Let’s re-imagine the Four Sons of the Haggadah. First, let us call them the Four Children. Then, rather than view their traditional roles as detail-oriented, wicked, simple, or unable to express even a single question, let’s see how each can add new meaning to our Seder this year.
First Child asks: “What are the terms and the statutes and the laws with which the Lord our God has charged you?” It makes sense to begin with a review of ritual details as we prepare our homes and plan the Seder. I, for one, always appreciate reminders about the Seder plate. For example, I recently learned that Karpas could be a variety of vegetables, like celery or potato, not just the expected parsley. It’s good to know the basics, because we can then knowledgably build on them. Our Seder plate now has a beet instead of a roasted bone, and an orange to symbolize the inclusion of all who are marginalized.
Second Child asks: “What is this service to you?” I love this question! Each person at the table brings a unique blend of experiences and beliefs. Even if we are having Seder with the same people as last year and the years before, this question reintroduces us to one another. I propose we each respond in turn to the question “What is this service to you--right now, at this time in your life, at this time in history?”
Third Child asks: “What is this?” The preparation for Pesach and for the Seder requires a mountain of details, to-do lists, timelines, and logistics.
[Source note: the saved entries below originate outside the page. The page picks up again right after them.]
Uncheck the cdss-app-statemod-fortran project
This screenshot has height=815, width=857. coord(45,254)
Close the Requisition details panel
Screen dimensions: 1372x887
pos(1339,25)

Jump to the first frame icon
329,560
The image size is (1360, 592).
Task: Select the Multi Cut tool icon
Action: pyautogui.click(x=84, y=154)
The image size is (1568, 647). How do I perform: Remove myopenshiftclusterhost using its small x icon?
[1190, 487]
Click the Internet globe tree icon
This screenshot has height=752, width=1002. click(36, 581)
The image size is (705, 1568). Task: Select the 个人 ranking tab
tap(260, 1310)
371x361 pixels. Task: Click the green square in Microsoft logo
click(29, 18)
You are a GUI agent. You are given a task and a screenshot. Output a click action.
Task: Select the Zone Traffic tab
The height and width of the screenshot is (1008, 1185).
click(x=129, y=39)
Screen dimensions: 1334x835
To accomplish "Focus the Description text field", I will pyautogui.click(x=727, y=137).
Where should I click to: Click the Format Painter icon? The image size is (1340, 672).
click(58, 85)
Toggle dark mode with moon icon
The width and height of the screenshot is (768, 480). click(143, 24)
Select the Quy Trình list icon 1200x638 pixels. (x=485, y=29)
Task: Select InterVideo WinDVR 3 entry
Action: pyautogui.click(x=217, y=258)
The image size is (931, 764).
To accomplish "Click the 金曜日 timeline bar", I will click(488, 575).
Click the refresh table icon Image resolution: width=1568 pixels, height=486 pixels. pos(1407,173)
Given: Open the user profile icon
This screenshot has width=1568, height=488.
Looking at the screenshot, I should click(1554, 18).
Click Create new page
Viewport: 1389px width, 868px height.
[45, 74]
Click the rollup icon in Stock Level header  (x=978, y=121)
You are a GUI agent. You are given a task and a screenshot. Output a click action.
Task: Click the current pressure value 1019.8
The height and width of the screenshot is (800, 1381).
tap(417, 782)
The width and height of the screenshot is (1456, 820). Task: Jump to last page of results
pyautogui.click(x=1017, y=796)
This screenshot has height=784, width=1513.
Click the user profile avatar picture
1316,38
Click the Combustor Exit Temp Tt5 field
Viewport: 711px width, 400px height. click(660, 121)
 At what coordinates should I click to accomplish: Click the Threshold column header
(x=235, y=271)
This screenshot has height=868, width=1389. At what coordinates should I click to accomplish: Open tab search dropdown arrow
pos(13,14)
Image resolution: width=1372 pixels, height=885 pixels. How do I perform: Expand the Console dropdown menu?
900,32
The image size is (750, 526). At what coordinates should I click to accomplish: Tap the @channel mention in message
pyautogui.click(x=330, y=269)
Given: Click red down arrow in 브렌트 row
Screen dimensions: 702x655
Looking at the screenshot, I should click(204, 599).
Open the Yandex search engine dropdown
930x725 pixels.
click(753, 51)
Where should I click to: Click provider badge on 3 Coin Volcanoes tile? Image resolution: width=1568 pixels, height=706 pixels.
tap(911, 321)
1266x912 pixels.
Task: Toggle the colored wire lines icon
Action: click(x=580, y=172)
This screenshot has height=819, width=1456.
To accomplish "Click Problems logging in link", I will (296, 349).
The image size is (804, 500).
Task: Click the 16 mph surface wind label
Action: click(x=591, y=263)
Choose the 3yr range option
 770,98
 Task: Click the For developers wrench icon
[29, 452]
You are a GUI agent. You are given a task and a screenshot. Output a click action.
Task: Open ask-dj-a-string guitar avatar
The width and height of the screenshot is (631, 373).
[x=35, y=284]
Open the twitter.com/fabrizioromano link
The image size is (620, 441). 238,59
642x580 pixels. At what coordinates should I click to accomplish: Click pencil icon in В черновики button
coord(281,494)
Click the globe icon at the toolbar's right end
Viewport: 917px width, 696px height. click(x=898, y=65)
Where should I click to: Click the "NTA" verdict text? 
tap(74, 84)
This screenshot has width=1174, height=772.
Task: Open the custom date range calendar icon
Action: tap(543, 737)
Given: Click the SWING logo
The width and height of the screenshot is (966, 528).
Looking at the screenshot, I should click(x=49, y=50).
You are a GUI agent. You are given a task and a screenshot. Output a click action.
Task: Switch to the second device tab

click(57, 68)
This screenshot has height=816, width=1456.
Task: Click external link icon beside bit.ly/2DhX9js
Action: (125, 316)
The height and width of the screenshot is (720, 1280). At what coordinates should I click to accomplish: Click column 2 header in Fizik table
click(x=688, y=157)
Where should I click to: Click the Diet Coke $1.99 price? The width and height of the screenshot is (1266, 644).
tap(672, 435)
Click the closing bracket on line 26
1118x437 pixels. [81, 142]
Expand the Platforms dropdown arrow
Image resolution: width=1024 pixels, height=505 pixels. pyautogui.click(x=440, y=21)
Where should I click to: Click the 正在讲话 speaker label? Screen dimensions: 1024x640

When we finally sit at the Seder table, let all that fade away and simply look around: at the guests, the table, the holiday candles. Take a deep breath. Be here now. What is this? A moment in time; an eternal moment. Something new that has never happened before; something that has happened for millennia and is even now happening all around the planet.
The fourth child does not know what to ask. This is the guest who is attending a Seder for the first time. Jew or non-Jew, the whole experience is overwhelmingly new. Everyone else seems to know what’s going on, so our guest sits silently, looking for clues, hoping to be included (but not too much), not even knowing what questions to ask.
So for the sake of this person—and for all of us this year at this time—we begin. We tell the story and perform the rituals that once again remind us that because we were slaves and then we were free, we are obliged to work for the freedom of all who are oppressed.